Monday, December 20, 2010

Wish you were

In the light of the moon, I sit by your side.

"I wish you were...", I say so softly that you don't hear me. It is high tide and the waves lap gently at our bare feet. It was your inspiration to place the bench in our little corner by the sea just so that at high tide the waves of water would crest exactly at our feet. After all these years the memory of how excited you were when we did this still makes me smile. It was one of the last things we had bought together in setting up our home, the old bench from the garage sale with its wooden slats pockmarked as if each sea-storm of the past decade had written its history on them in Braille. You had loved the bench at first sight and I have always loved you and so it was that most nights we sat on the bench watching the iridescent waves in the moonlight.

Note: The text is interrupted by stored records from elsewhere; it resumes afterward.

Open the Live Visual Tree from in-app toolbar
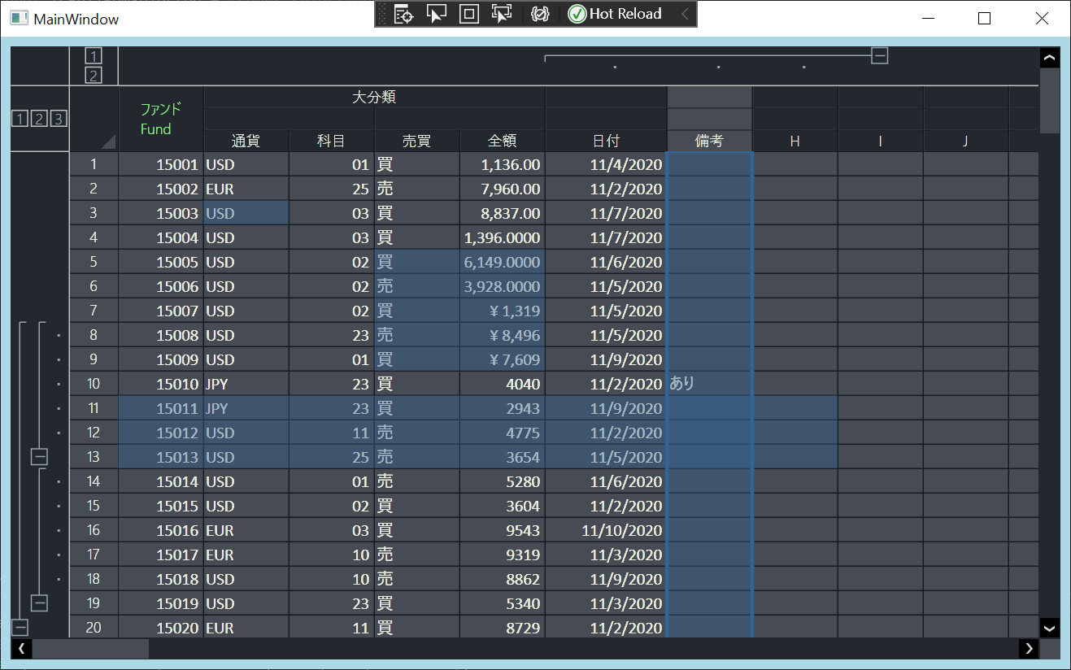 403,14
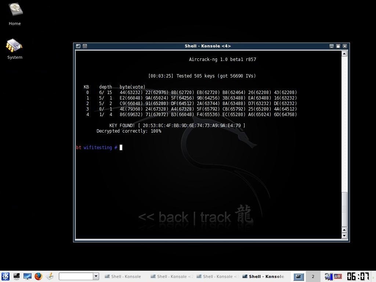The height and width of the screenshot is (282, 376).
Task: Switch to virtual desktop 2 in pager
Action: [x=313, y=276]
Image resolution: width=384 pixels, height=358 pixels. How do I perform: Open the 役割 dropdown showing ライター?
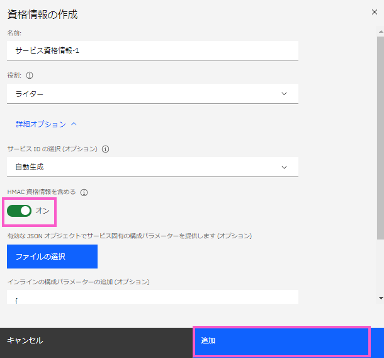pos(151,94)
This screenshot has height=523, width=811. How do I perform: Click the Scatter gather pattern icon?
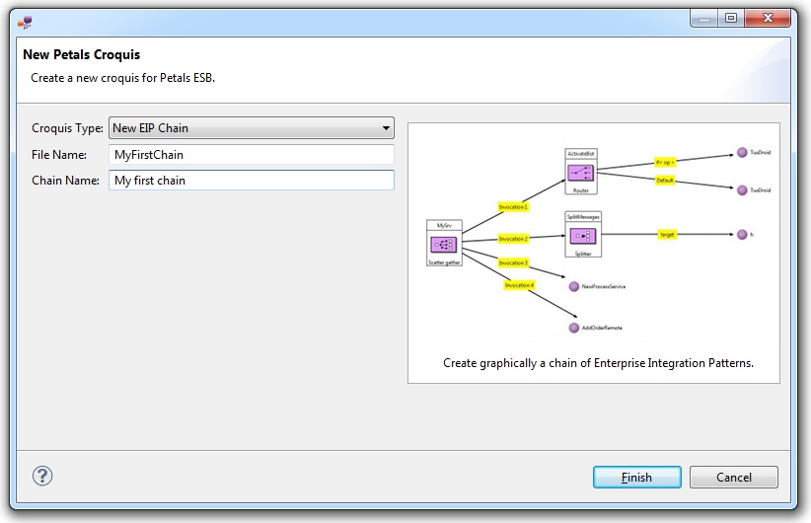pos(444,245)
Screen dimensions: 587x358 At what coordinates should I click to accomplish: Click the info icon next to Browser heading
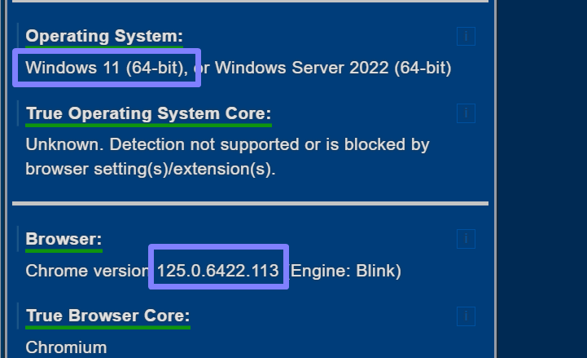[466, 239]
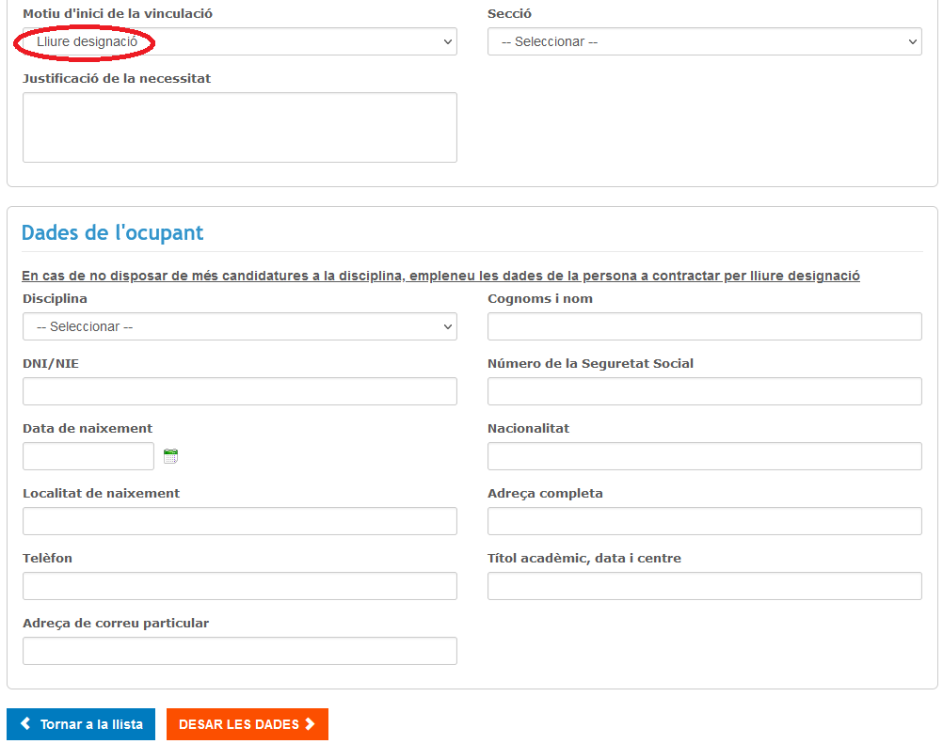The image size is (943, 744).
Task: Focus the Adreça completa field
Action: [x=704, y=521]
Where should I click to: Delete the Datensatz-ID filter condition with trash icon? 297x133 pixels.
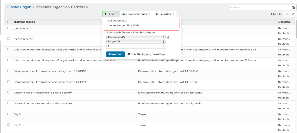coord(168,37)
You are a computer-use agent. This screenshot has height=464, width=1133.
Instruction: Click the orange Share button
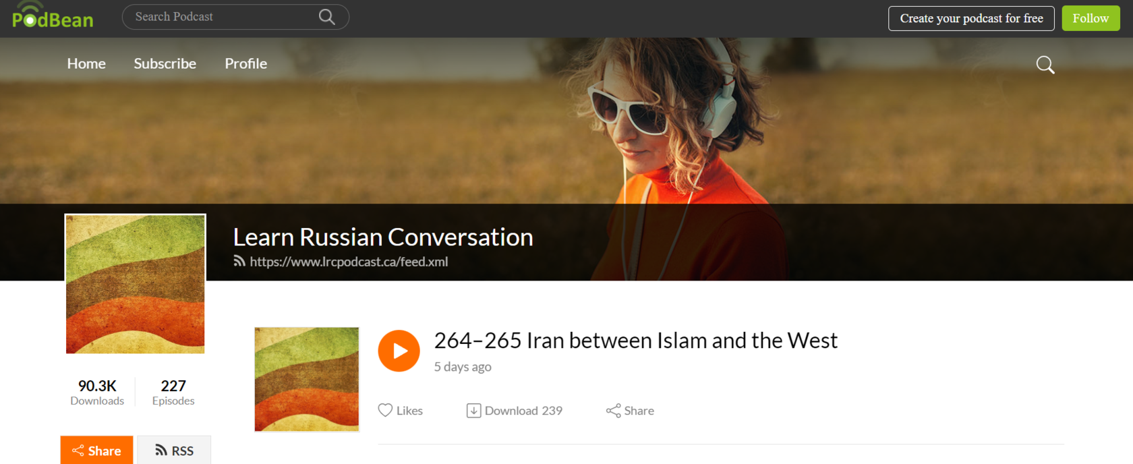coord(96,451)
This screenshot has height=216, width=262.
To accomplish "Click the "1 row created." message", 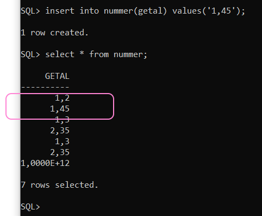I will pos(54,33).
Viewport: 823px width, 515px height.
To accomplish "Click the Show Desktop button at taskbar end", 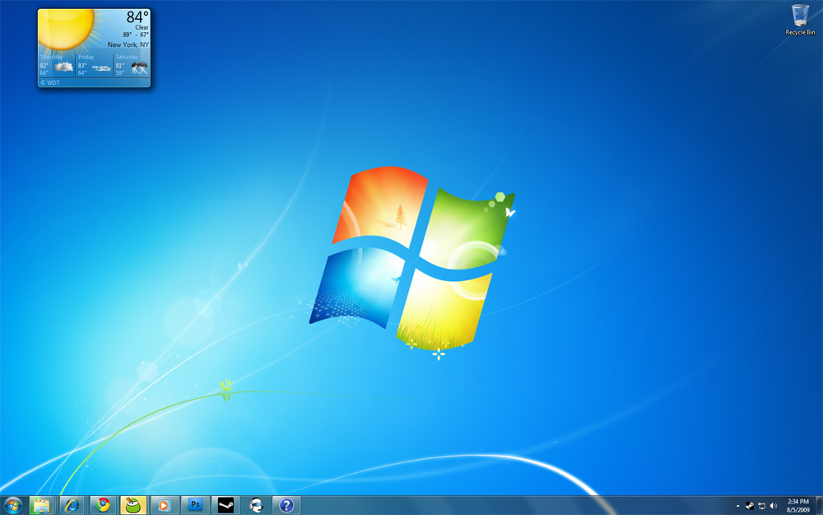I will point(820,505).
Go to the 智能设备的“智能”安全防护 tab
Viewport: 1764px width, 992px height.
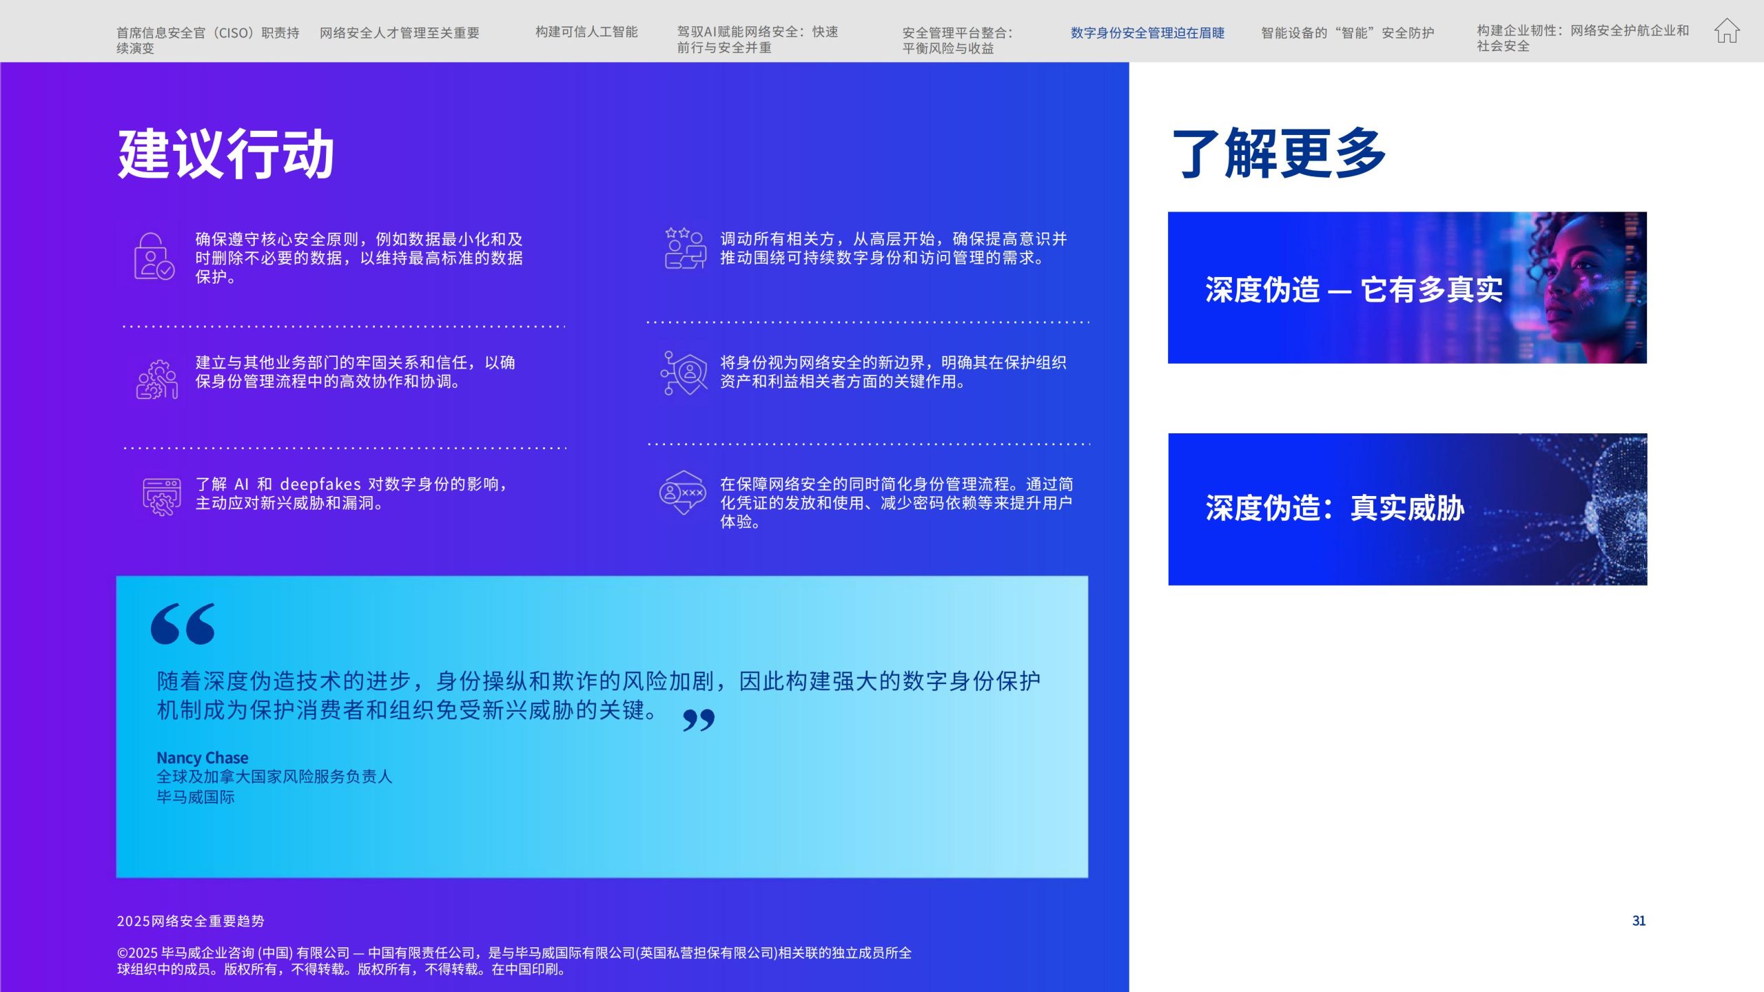point(1347,32)
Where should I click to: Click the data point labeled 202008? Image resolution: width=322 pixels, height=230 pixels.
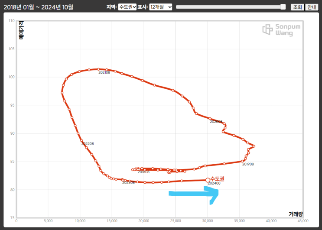click(x=210, y=119)
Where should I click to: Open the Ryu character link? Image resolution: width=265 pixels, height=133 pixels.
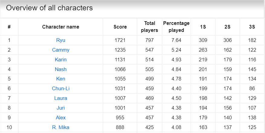(x=61, y=40)
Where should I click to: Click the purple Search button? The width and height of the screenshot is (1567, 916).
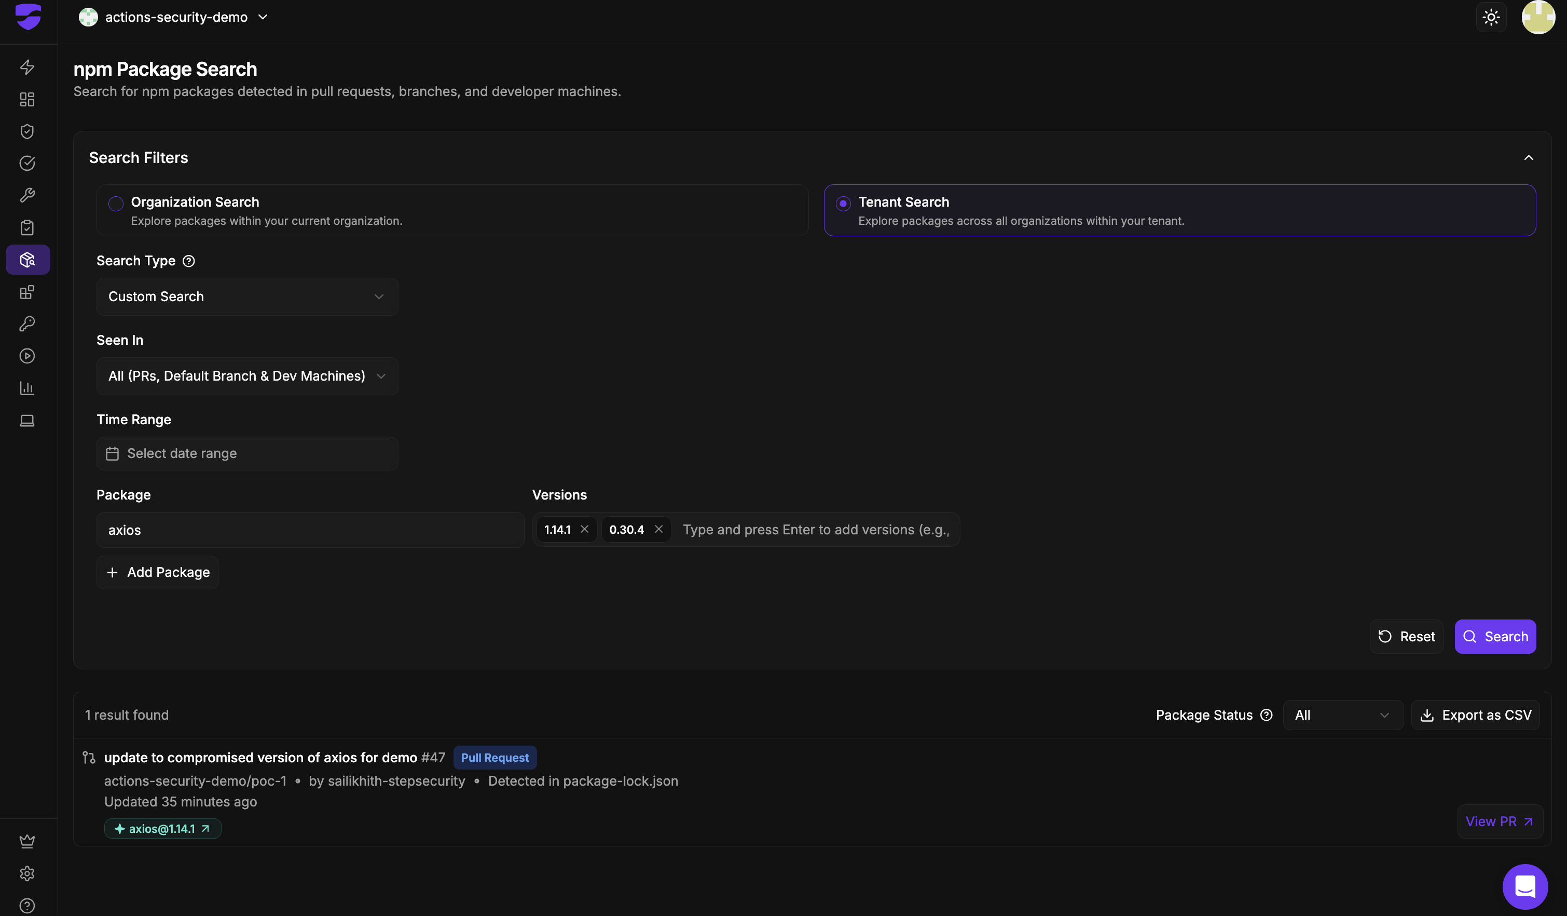[x=1495, y=637]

"I wish you were...", I say faltering mid-sentence as you turn to look at me, your eyes searching my face. I ache to reach for you, to pull you into my arms, but resist for I can already feel the grains of sand slipping away from under my feet with the receding waves. Soon there will be nothing to stand upon. Before this can all drift away, I force myself to break your eyes embrace and pick up my flute to begin playing our favorite song. I play looking straight ahead, willing the music towards the sea with a quiet desperation. I play for each grain of sand that holds up our world. The waves of music, emotion, and the sea, all crest and fall battling it out for their own versions of reality.

In the small hours of the night, I sit by your side.

"I wish you were...", I whisper as I turn back to meet your gaze. "I wish you were, by my side".